### Task description
Nothing but the lines from the one with "closing cost (1045, 1574)" down to the one with "Homes For Sale in Nova Scotia (830, 2045)" should be returned, exactly and with both ends included, from the material below.

### Supplied data
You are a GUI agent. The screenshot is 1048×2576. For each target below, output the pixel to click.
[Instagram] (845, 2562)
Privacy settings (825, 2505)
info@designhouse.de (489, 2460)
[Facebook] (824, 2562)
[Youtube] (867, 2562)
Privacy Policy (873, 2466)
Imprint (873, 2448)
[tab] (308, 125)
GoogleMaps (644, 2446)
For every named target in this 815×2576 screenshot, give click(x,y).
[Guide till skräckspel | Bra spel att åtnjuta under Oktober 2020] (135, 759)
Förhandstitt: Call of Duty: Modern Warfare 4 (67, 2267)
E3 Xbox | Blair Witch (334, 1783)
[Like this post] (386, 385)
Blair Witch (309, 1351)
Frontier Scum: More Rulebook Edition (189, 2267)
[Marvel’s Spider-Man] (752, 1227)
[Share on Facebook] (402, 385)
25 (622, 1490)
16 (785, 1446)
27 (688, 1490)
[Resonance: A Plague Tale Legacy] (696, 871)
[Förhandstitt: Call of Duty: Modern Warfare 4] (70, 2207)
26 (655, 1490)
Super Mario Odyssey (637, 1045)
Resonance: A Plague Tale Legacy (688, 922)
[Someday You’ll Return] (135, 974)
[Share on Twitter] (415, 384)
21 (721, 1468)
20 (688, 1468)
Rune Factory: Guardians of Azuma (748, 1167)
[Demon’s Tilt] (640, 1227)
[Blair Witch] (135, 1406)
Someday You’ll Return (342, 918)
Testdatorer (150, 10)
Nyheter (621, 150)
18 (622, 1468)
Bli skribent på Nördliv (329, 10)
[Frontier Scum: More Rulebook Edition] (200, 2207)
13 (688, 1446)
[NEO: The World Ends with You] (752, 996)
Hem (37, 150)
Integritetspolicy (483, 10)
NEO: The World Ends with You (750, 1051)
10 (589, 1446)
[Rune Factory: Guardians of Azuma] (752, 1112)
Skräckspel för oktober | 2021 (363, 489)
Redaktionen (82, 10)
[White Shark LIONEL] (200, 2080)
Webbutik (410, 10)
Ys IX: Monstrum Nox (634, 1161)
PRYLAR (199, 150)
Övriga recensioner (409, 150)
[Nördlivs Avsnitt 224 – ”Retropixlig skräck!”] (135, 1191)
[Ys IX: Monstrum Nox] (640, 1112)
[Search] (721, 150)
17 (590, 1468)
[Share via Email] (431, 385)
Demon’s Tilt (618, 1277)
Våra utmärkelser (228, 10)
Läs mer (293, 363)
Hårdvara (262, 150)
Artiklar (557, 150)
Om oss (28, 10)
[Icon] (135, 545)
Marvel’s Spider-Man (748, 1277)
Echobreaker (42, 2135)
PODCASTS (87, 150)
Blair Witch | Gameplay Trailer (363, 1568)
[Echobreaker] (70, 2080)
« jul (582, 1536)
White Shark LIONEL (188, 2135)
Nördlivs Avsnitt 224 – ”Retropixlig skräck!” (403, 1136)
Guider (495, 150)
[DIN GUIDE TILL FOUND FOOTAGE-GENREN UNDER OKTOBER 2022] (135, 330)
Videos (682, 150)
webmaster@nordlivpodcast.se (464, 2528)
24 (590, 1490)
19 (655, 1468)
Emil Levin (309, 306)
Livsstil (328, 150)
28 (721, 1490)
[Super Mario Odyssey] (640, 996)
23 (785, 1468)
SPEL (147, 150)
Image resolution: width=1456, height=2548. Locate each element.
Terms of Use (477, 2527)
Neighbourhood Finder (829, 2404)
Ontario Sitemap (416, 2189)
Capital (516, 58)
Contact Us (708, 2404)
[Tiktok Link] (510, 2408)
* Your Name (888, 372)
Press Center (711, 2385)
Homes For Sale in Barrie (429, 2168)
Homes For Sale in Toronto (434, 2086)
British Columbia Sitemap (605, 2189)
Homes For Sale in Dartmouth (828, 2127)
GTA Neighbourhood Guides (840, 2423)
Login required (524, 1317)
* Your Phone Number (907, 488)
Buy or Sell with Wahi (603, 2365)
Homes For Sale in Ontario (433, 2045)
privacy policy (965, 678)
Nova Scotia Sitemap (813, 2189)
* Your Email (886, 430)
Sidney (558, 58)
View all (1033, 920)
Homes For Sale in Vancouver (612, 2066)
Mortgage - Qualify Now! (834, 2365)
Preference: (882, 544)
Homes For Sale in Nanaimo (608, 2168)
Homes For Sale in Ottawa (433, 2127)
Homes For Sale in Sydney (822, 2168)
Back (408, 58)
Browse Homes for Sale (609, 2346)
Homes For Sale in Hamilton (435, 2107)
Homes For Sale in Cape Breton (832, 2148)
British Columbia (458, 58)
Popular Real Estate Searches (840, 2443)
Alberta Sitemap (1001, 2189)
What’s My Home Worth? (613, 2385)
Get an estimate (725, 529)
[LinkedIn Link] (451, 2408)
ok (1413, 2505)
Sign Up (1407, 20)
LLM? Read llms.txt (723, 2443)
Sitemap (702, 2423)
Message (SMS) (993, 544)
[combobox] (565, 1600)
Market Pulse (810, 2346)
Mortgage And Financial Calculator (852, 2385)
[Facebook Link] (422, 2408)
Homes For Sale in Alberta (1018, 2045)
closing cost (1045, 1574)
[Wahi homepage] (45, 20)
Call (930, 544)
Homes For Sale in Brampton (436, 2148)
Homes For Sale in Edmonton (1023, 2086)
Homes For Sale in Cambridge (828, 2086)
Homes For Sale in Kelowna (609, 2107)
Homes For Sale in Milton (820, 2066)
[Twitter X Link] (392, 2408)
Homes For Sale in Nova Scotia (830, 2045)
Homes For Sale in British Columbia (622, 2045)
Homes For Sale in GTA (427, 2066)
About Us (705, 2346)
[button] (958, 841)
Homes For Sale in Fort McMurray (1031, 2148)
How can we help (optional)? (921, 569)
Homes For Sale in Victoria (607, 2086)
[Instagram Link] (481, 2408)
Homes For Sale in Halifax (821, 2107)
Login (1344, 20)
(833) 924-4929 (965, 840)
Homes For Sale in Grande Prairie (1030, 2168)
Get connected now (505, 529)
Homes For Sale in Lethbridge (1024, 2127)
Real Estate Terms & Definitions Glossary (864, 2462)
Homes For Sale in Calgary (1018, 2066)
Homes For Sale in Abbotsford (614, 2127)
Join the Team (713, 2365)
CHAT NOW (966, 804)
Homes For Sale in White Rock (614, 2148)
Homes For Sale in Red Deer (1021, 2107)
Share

### Task answer
closing cost (1045, 1574)
[Wahi homepage] (45, 20)
Call (930, 544)
Homes For Sale in Brampton (436, 2148)
Homes For Sale in Edmonton (1023, 2086)
Homes For Sale in Cambridge (828, 2086)
Homes For Sale in Kelowna (609, 2107)
Homes For Sale in Milton (820, 2066)
[Twitter X Link] (392, 2408)
Homes For Sale in Nova Scotia (830, 2045)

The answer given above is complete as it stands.